К историко-сравнительной школе примыкает юридическая этнология. Труды таких ее представителей, как Фрезер, Пост, Малиновский и другие, выдержаны уже в собственно этнографическом плане, с меньшими выходами в сферу общей теории права, чем, например, юридико-этнографические исследования того же М. М. Ковалевского.
Мы далеко не склонны отрицать важную роль юридической этнологии. О том, какое значение для развития теории государства и права могут иметь этнографические данные, наглядно свидетельствует одна из самых значительных марксистских работ — «Происхождение семьи, частной собственности и государства». Напомним, что Ф. Энгельс уже через семь лет после выхода этой книги считал необходимой ее доработку на основе новых этнографических данных. Юридическая этнология важна не только для решения проблемы происхождения и первоначального развития права, становления его основных институтов. Она может способствовать и изучению факторов, влияющих на уровень правопорядка и правосознания. И сегодня изучение существующих обычаев, традиций, обыкновений далеко не безразлично для юридической науки даже в странах с прочно сложившейся системой законодательного или прецедентного права. Особенно важна роль юридической этнологии при изучении путей становления права молодых государств Африки.

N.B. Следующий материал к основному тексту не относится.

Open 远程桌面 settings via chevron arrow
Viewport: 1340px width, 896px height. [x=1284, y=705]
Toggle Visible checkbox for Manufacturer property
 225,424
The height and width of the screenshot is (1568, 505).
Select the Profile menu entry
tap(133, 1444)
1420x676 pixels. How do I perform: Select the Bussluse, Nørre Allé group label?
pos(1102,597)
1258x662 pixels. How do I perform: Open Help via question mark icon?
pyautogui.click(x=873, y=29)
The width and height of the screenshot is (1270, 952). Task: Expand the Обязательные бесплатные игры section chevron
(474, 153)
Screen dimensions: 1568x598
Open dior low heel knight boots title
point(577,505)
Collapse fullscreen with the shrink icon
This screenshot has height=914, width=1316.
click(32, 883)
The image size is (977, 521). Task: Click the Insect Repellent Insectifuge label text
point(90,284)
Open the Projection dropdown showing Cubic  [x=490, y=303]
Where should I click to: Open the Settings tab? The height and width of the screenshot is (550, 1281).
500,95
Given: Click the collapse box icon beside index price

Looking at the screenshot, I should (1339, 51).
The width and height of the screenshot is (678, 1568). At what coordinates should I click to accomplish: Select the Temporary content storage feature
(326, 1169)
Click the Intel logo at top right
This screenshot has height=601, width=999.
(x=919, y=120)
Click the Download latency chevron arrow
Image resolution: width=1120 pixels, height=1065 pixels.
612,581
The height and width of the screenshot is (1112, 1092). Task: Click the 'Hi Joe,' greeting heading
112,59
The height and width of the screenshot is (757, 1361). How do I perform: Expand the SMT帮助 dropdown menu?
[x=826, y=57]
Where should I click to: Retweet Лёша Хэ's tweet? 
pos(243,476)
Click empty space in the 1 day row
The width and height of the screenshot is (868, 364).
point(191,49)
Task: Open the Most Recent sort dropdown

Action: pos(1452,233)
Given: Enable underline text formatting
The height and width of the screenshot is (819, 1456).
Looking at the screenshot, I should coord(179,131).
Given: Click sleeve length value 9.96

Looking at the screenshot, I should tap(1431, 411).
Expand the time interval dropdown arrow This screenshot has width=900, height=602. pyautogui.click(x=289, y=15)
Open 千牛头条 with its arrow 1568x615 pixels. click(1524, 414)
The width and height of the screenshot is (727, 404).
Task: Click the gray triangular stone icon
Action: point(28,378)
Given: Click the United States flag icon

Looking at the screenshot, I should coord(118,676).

При всем том юридическая этнология не может заменить историко-социологический подход к праву. Особенно опасно, когда выводы, получаемые на материалах традиционных обществ и «примитивного права», как бы трансплантируются затем на современное общество без учета последующих исторических трансформаций. Не случайно, например, к данным юридической этнологии охотно прибегают, отстаивая роль обычая или противопоставляя право государству в духе «примата права». Мы не говорим уже о попытках ряда буржуазных авторов противопоставить свои юридико-этнологические исследования марксистской концепции происхождения государства и права.
Однако все эти «злоупотребления» не лишают юридическую этнологию существенной роли в развитии юридических знаний. Несомненна польза марксистской юридической этнологии как комплексной юридико-этногра-фической дисциплины.